» What is required: In the records below, find each line containing the word "computer" and copy it.

○ ○ ○

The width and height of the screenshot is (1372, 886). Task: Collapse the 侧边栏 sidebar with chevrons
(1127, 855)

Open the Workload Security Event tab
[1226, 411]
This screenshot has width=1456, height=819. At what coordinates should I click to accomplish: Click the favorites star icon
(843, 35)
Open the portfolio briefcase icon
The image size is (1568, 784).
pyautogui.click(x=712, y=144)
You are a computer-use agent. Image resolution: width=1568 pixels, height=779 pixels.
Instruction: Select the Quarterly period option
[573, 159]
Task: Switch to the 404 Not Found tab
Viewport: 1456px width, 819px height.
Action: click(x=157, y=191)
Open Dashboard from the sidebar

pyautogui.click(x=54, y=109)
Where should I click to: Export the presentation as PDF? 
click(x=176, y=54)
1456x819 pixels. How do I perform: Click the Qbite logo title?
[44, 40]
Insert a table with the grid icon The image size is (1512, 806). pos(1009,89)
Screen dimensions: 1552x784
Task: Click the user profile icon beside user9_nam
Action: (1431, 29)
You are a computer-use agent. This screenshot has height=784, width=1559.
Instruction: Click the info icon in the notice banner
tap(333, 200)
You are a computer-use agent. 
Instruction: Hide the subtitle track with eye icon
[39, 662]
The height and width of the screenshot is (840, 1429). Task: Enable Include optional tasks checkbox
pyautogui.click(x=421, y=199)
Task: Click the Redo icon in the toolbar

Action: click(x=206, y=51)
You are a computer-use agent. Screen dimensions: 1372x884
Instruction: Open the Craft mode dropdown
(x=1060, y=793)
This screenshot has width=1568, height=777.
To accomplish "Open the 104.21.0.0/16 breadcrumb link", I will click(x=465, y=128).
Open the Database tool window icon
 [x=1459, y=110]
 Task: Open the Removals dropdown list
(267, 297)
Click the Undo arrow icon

○ ○ ○

» Result of the exercise:
You are a computer-use agent. Image resolution: width=1568 pixels, height=779 pixels.
You are a computer-use agent. This screenshot has height=784, width=1559.
You are a computer-use agent. 
You are a computer-use agent. Screen dimensions: 1372x884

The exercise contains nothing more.